Three primary cell culture media protocols 10 samples were treated for kidney cancer, bladder cancer and ureter cancer, respectively, and sample treatment and culture procedures were performed as described in examples 3, 4 and 5, and the cell mass structure was observed in the culture system after 3 days of culture, as shown in table 26.
It can be seen that the urinary system tumor microtumor model can be cultured using both media of regimen A, B, whereas the regimen C media is not suitable for the formation of urinary system tumor microtumor models. The success rate of the urinary system tumor micro-tumor model formed in the culture medium of the scheme B is higher, the number and the volume of the obtained micro-tumors are larger, and the method has the advantage compared with the culture medium of the scheme A.
Example 13 comparison of the genetic background of urinary tumor microtumor models formed by different Primary cell culture Medium
The DNA extraction procedure mentioned in the examples below was performed using the Tiangen blood/tissue/cell genome extraction kit (DP 304).

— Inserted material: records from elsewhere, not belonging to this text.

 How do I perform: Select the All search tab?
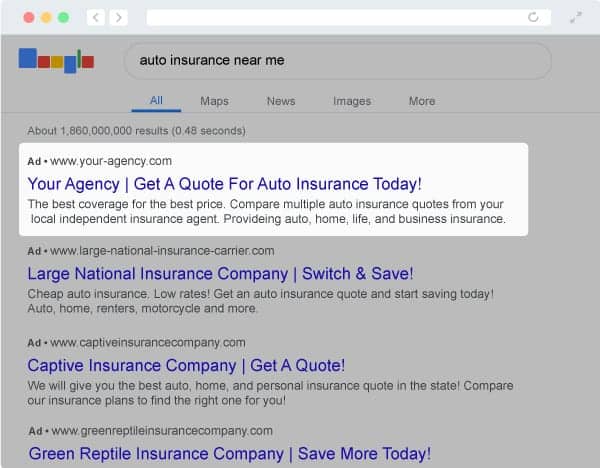(x=156, y=101)
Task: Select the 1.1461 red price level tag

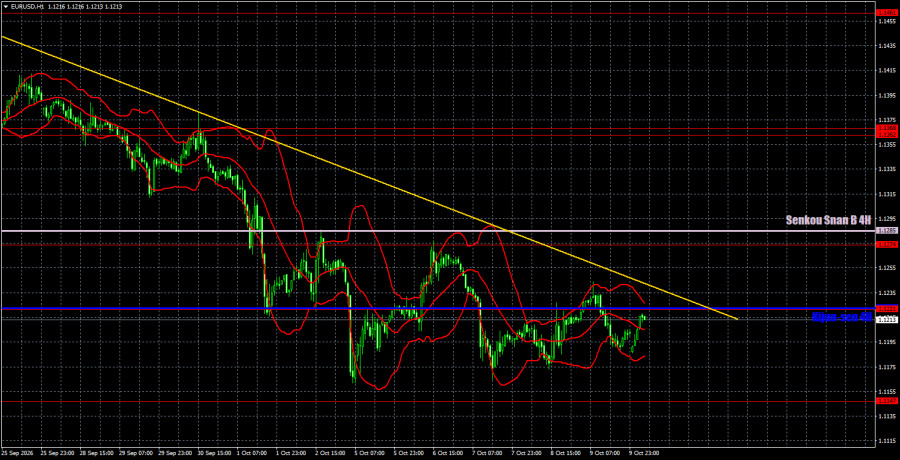Action: tap(883, 12)
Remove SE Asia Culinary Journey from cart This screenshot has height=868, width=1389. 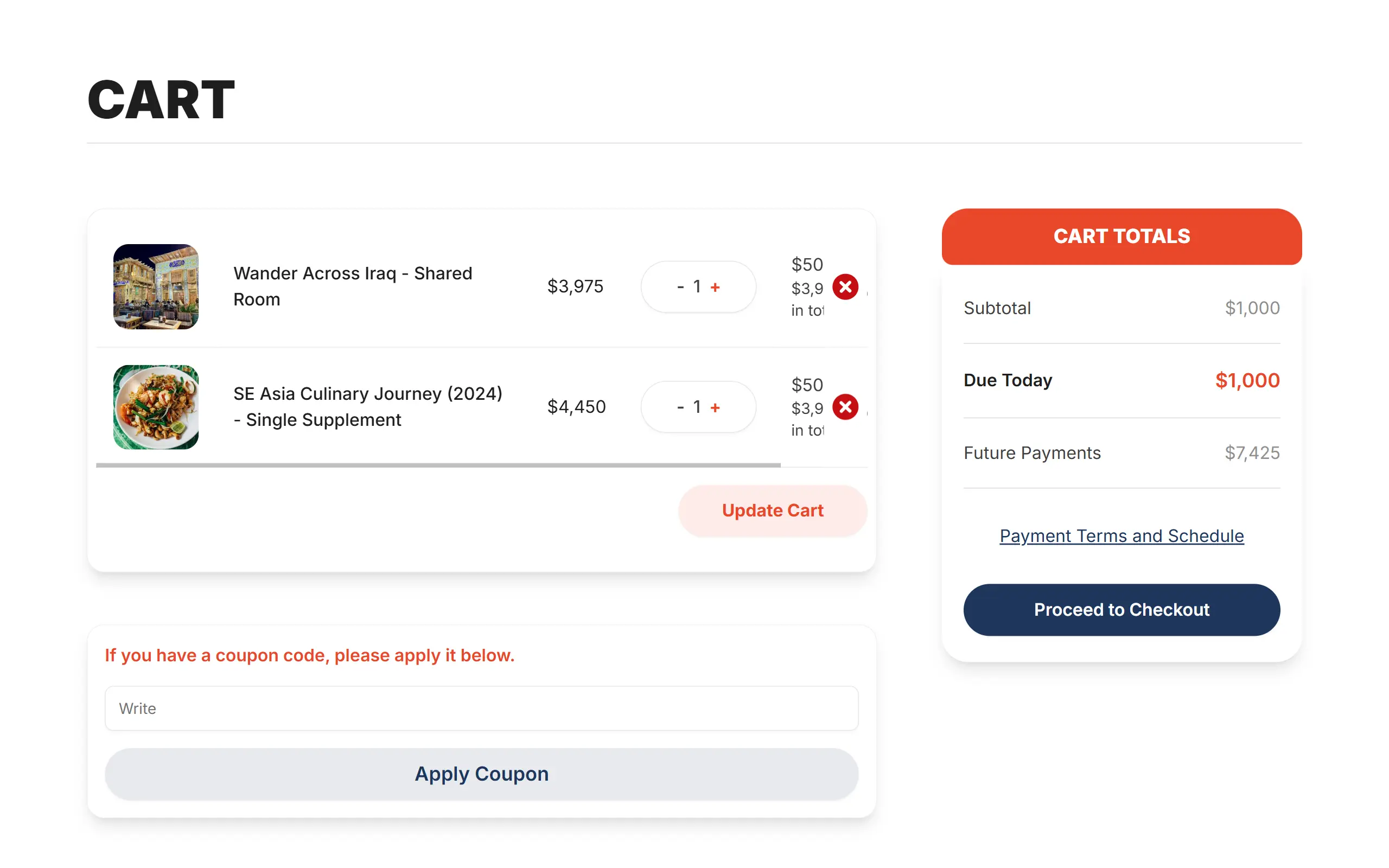click(x=845, y=407)
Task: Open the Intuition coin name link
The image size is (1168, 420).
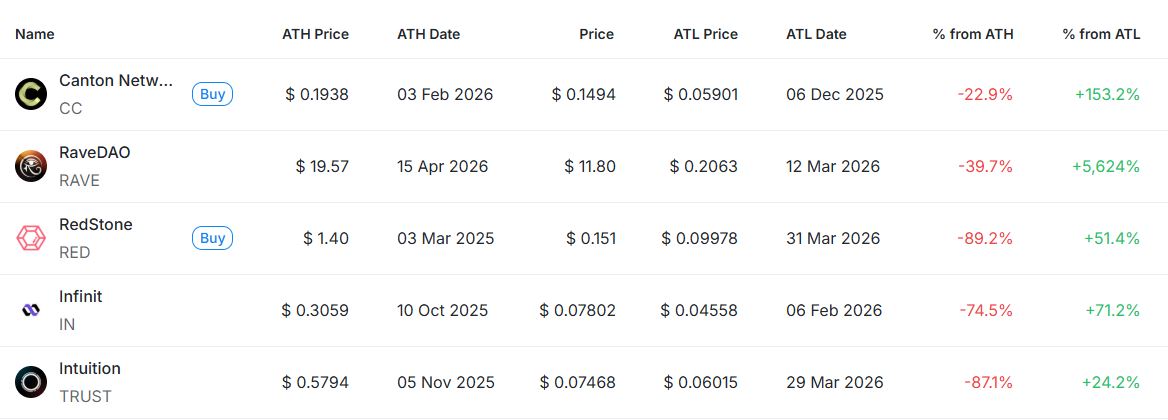Action: pyautogui.click(x=90, y=369)
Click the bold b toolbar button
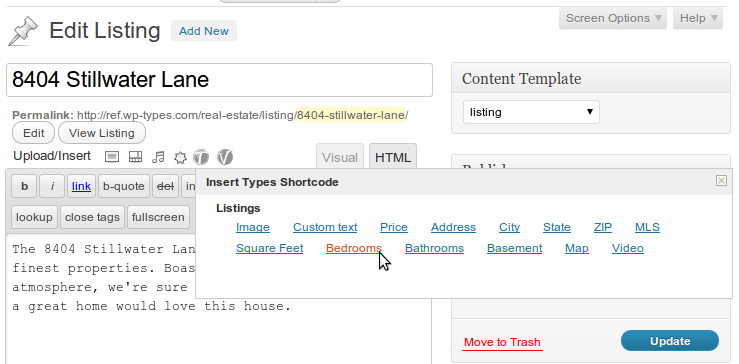This screenshot has height=364, width=739. 24,186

The library construction procedure mentioned in the examples below was performed using the NEB DNA sequencing library construction kit (E7645).
The high throughput sequencing referred to in the examples below refers to the Illumina HiSeq X-ten sequencing platform.
The invention obtains an example of bladder cancer primary surgery focus sample in the embodiment 12, and a bladder cancer micro-tumor model obtained by culturing two culture mediums according to the sample use scheme A, B, and the DNA extraction, the whole genome sequencing and the copy number variation analysis method are as follows:
1. 10mg of bladder cancer original focus tissue block and 10 5 cell clusters of the bladder cancer microtumor model obtained by in vitro culture in examples 3, 4 and 5 are respectively subjected to DNA extraction, library establishment and whole genome high throughput sequencing (WGS), and the sequencing depth is 30×.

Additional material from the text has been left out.